Evidence for involvement of 5-HT2 and 5-HT1C receptors in the behavioral effects of the 5-HT agonist 1-(2,5-dimethoxy-4-iodophenyl aminopropane)-2 (DOI).

DOI (1-(2,5-dimethoxy-4-iodophenyl aminopropane)-2) has recently been suggested as a selective 5-HT2 receptor agonist, but its behavioral effects have not been previously reported. In naive rats, DOI induced dose-dependent shaking behavior, the novel behavior 'skin jerks' (paraspinal muscle contractions), and forepaw tapping of the 'serotonin syndrome'. These behaviors had a similar dose-response and time course and were blocked by the 5-HT2/5-HT1C antagonists mianserin, ritanserin, and methysergide.

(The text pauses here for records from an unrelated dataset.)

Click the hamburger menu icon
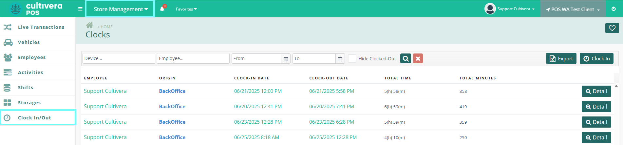Screen dimensions: 623x145 80,9
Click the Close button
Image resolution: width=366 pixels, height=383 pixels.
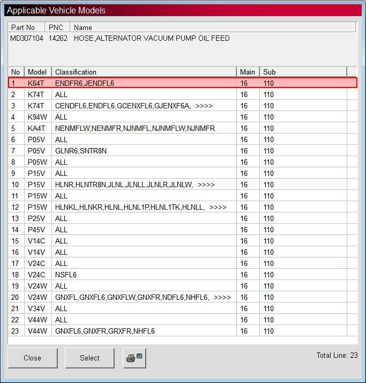pyautogui.click(x=33, y=358)
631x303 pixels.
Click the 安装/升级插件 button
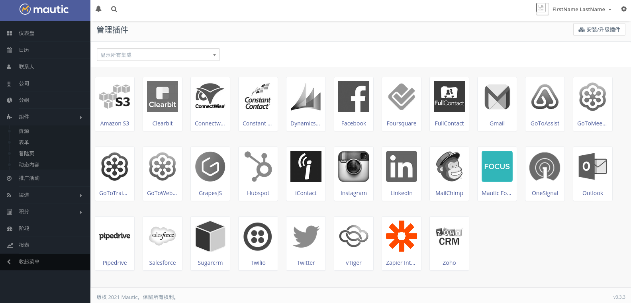(599, 29)
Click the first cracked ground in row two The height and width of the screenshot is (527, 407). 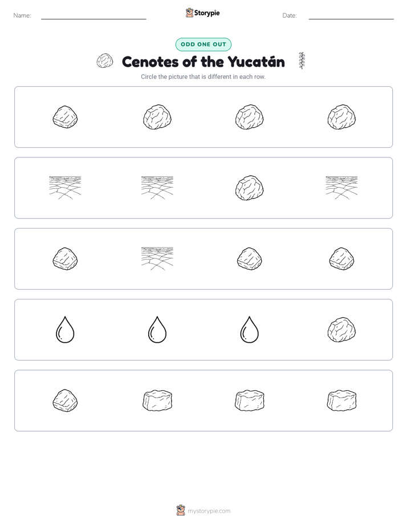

Skin jerks, unlike other behaviors, were not blocked by 1-propranolol or phenoxybenzamine, drugs with little activity at 5-HT2/5-HT1C sites. Differences in the pharmacology and neuroanatomy between skin jerks and shaking behavior suggest that the 5-HT1C receptor may participate in skin jerks and the 5-HT2 receptor in shaking behavior, but drug coaffinities for 5-HT2 and 5-HT1C receptors require further investigation.